[Opening Provided records section]

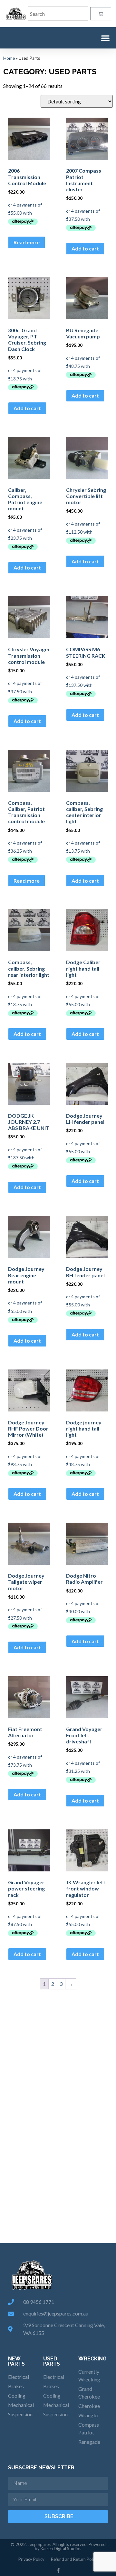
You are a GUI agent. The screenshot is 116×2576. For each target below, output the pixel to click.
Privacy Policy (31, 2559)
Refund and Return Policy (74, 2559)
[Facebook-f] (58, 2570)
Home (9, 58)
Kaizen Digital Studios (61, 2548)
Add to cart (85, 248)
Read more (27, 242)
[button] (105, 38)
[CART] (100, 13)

[Closing Provided records section]
[Opening Provided records section]

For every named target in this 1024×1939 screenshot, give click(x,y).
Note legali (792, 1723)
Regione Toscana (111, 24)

[Closing Provided records section]
[Opening Provided records section]

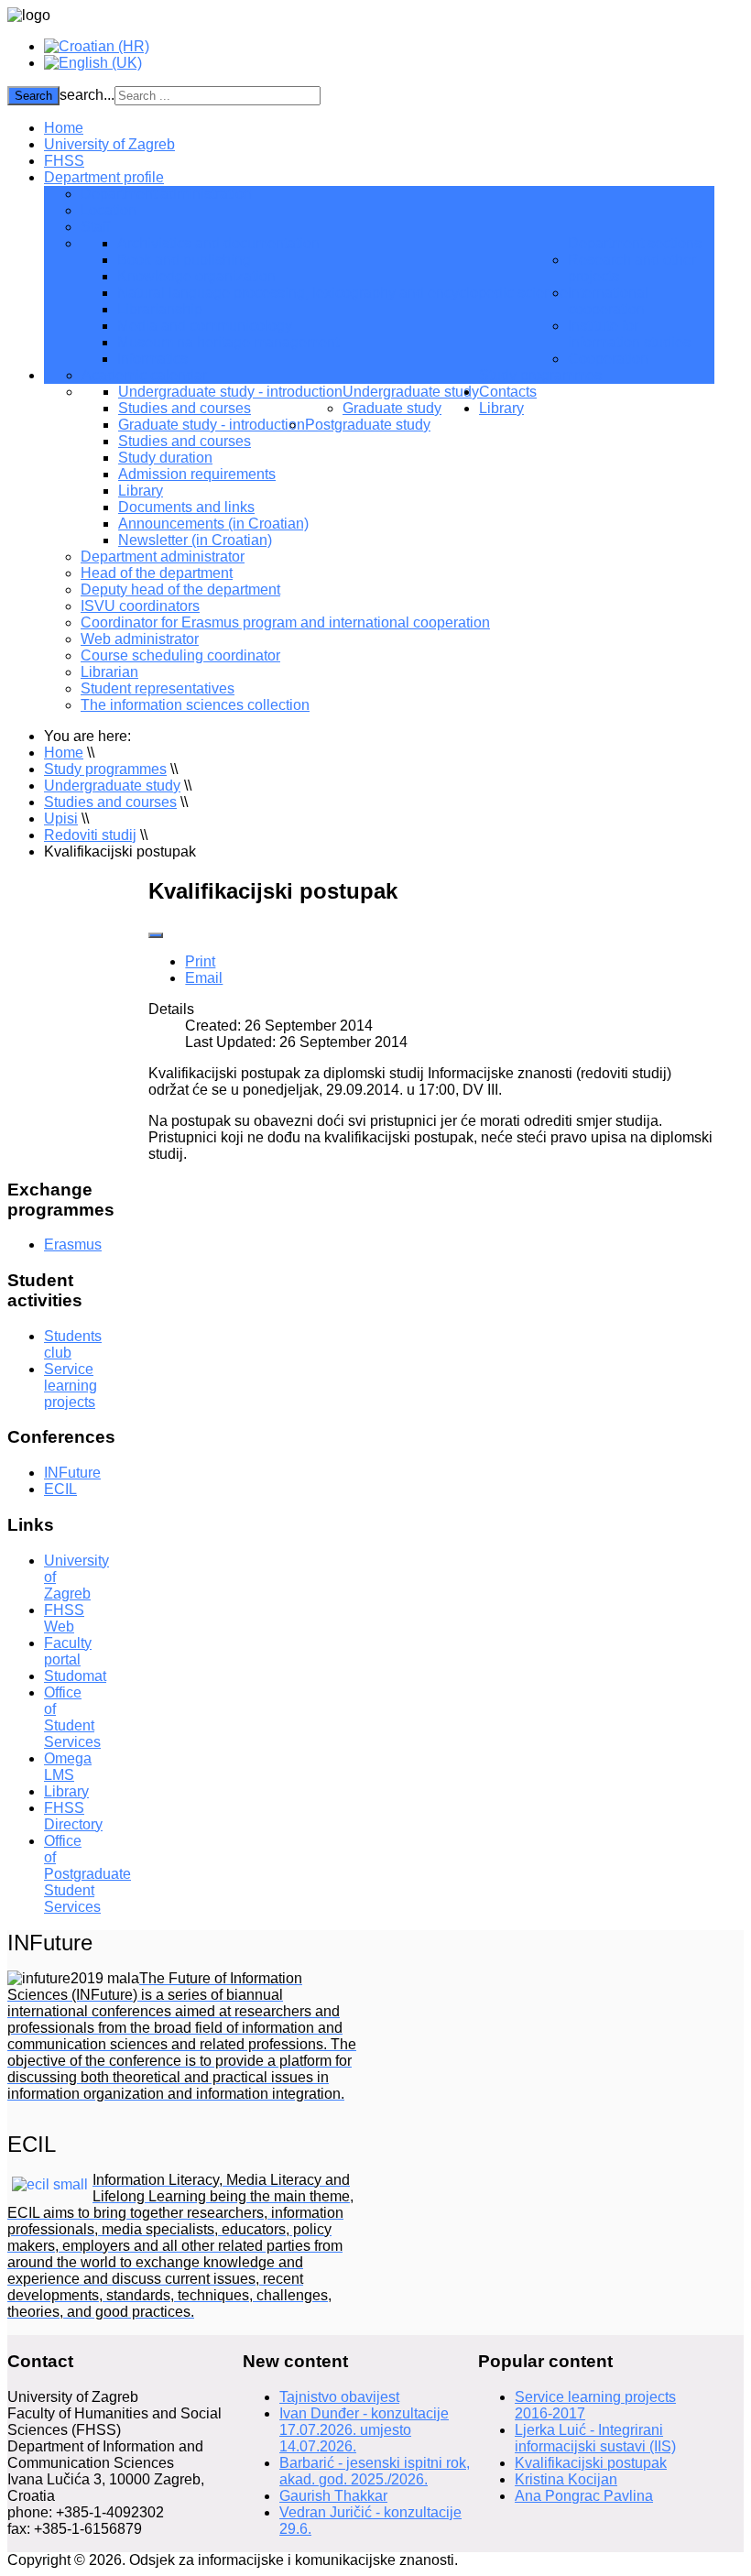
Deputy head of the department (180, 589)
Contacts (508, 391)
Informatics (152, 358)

[Closing Provided records section]

● **Work request**: Print exactly the lines above from the one with "You are a GUI" to the one with "[CART] (100, 13)", including both.

● **Response for this exercise**:
You are a GUI agent. The screenshot is 116×2576. For each target below, output the pixel to click.
Privacy Policy (31, 2559)
Refund and Return Policy (74, 2559)
[Facebook-f] (58, 2570)
Home (9, 58)
Kaizen Digital Studios (61, 2548)
Add to cart (85, 248)
Read more (27, 242)
[button] (105, 38)
[CART] (100, 13)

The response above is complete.